_Problem details_.
Reproduce the records verbatim from the line with "Where should I click to: Click the Metadata" to the line with "click(x=824, y=600)", both included.

··· Stored data

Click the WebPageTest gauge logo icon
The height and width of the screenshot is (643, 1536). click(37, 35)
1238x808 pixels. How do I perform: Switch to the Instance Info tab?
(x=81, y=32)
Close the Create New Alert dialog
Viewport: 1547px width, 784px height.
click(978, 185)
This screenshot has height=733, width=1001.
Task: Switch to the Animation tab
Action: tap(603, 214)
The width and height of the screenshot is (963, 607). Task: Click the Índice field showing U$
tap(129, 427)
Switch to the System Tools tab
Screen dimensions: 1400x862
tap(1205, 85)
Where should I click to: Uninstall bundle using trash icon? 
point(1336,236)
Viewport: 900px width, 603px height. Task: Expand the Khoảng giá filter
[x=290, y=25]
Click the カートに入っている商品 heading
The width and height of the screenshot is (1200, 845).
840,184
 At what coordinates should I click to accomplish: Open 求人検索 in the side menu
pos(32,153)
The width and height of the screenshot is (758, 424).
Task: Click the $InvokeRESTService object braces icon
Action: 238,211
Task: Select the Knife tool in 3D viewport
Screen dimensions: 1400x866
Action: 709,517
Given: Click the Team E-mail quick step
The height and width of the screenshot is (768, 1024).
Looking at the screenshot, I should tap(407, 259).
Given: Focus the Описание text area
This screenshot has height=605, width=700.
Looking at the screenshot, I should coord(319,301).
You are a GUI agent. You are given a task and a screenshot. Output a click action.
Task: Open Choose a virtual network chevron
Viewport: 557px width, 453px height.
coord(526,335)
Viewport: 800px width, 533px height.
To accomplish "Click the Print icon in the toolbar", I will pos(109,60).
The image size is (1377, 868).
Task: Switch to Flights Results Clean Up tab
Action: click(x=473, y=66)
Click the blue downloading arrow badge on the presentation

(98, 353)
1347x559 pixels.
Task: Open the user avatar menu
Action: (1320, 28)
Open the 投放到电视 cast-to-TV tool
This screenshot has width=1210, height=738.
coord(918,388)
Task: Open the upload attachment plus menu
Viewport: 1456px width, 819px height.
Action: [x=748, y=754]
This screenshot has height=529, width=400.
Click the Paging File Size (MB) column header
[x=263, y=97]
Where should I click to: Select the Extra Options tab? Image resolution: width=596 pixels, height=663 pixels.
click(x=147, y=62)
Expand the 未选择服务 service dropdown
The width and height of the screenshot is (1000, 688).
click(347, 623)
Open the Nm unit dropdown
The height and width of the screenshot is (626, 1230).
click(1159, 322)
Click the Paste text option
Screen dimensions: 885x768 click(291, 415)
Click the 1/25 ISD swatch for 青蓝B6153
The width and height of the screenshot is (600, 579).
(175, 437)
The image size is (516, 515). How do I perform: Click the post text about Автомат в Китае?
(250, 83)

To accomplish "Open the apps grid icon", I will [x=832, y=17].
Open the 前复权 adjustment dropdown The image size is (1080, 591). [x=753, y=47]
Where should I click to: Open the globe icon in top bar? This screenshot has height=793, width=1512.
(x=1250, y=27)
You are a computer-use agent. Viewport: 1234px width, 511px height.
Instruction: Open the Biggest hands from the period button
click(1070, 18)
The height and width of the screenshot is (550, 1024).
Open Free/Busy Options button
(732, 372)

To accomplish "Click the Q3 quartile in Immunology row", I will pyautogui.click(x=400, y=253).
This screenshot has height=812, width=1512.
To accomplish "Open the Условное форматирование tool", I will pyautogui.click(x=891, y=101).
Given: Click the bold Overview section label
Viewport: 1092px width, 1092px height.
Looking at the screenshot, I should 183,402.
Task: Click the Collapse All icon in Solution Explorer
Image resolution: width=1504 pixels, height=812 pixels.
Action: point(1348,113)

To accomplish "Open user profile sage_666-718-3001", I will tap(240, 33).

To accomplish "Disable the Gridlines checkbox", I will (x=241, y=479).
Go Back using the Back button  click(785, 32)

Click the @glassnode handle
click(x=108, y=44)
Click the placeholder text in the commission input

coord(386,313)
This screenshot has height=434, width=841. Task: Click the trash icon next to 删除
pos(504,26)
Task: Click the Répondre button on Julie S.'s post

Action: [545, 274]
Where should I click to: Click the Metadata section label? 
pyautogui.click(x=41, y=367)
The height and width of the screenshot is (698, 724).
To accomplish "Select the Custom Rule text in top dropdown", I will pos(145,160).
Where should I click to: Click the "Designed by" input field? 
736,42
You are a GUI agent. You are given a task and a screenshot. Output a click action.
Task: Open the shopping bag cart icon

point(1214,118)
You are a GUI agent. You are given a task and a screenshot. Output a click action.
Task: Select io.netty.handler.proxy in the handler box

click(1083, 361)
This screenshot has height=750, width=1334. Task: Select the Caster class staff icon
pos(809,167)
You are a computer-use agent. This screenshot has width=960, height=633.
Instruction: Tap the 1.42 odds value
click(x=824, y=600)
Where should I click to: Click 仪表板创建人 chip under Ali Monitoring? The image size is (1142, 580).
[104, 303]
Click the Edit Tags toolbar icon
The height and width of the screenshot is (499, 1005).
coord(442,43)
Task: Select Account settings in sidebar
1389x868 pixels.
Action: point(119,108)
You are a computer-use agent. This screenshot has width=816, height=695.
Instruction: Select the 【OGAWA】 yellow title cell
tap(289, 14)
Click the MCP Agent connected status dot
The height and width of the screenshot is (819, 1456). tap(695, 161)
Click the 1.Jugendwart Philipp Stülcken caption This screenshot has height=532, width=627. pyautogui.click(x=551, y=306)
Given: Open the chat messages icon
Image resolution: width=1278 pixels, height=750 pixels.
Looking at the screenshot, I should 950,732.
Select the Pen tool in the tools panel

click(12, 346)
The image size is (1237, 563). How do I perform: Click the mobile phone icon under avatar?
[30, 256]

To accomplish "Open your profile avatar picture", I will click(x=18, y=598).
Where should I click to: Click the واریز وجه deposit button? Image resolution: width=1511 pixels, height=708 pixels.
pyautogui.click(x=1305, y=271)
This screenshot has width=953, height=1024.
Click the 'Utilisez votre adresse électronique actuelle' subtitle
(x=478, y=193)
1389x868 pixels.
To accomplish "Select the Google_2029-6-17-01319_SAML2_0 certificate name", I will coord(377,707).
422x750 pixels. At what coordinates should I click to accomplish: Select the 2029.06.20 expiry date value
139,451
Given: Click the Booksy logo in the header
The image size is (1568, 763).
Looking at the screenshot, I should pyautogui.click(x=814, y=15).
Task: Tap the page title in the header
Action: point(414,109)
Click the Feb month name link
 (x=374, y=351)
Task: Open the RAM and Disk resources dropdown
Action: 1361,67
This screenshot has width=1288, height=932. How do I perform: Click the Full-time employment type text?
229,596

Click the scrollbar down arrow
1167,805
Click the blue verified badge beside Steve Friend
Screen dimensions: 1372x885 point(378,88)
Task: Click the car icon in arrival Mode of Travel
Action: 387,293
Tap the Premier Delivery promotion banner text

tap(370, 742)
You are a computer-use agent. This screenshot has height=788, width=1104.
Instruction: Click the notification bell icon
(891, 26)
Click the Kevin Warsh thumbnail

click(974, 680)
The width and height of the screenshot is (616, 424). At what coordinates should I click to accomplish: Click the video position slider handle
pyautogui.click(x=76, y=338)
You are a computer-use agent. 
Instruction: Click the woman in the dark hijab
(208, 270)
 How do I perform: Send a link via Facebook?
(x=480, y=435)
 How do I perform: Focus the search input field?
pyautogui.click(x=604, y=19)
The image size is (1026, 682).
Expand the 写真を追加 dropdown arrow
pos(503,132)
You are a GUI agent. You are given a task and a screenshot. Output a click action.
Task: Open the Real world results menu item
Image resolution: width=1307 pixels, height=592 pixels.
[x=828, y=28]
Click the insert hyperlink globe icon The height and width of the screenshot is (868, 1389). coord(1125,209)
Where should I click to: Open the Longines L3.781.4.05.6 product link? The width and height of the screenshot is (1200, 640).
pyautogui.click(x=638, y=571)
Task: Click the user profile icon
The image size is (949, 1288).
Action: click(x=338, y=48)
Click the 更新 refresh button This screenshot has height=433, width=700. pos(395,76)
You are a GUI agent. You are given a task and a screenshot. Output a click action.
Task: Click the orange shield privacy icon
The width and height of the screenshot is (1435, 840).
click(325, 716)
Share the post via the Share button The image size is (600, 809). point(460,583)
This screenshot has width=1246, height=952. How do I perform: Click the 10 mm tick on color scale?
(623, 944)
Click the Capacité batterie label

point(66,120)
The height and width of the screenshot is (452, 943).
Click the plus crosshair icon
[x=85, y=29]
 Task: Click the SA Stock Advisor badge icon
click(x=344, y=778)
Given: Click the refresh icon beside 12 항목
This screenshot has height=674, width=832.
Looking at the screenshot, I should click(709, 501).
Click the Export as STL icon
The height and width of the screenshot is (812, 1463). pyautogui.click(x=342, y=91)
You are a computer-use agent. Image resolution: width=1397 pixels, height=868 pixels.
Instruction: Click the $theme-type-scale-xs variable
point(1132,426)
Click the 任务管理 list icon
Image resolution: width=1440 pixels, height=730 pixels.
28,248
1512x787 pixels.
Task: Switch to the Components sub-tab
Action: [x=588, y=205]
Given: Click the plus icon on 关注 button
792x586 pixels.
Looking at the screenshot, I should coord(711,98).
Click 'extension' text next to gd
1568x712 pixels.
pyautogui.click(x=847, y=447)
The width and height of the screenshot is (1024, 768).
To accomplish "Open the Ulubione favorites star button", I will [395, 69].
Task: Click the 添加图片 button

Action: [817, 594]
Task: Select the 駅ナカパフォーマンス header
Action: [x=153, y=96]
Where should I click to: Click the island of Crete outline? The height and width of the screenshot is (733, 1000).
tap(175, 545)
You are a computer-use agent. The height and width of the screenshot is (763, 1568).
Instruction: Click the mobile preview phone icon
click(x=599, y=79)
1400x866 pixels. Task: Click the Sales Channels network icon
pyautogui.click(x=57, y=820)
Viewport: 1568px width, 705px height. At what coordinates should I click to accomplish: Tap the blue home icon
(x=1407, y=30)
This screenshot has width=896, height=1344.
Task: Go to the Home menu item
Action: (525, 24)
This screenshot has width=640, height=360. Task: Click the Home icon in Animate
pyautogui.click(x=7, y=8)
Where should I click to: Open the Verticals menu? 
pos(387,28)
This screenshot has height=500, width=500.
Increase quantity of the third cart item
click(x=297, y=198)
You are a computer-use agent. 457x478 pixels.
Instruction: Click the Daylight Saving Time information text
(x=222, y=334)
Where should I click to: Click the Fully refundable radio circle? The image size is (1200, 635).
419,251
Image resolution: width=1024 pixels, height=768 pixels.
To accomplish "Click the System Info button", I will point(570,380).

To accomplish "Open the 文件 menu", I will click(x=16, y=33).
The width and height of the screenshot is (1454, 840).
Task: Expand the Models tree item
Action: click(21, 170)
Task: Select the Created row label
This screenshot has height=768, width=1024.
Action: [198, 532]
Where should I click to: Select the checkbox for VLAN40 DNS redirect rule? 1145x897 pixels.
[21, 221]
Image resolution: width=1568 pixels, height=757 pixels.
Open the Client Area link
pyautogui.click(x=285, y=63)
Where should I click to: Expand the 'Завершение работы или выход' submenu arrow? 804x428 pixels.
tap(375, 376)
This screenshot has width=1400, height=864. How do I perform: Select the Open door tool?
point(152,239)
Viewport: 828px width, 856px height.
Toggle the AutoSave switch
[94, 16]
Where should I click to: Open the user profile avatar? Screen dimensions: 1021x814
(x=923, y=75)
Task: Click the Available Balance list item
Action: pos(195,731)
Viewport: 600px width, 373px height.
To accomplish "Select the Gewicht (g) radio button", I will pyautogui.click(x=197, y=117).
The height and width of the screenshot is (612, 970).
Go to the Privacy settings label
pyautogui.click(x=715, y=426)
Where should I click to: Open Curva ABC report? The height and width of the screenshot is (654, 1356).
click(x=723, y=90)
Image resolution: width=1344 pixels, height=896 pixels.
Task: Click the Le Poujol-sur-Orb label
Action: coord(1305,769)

······

_Written response_.
Where should I click to: Click the Metadata section label? 
pyautogui.click(x=41, y=367)
The height and width of the screenshot is (698, 724).
To accomplish "Select the Custom Rule text in top dropdown", I will pos(145,160).
Where should I click to: Click the "Designed by" input field? 
736,42
You are a GUI agent. You are given a task and a screenshot. Output a click action.
Task: Open the shopping bag cart icon

point(1214,118)
You are a GUI agent. You are given a task and a screenshot. Output a click action.
Task: Select io.netty.handler.proxy in the handler box

click(1083, 361)
This screenshot has height=750, width=1334. Task: Select the Caster class staff icon
pos(809,167)
You are a computer-use agent. This screenshot has width=960, height=633.
Instruction: Tap the 1.42 odds value
click(x=824, y=600)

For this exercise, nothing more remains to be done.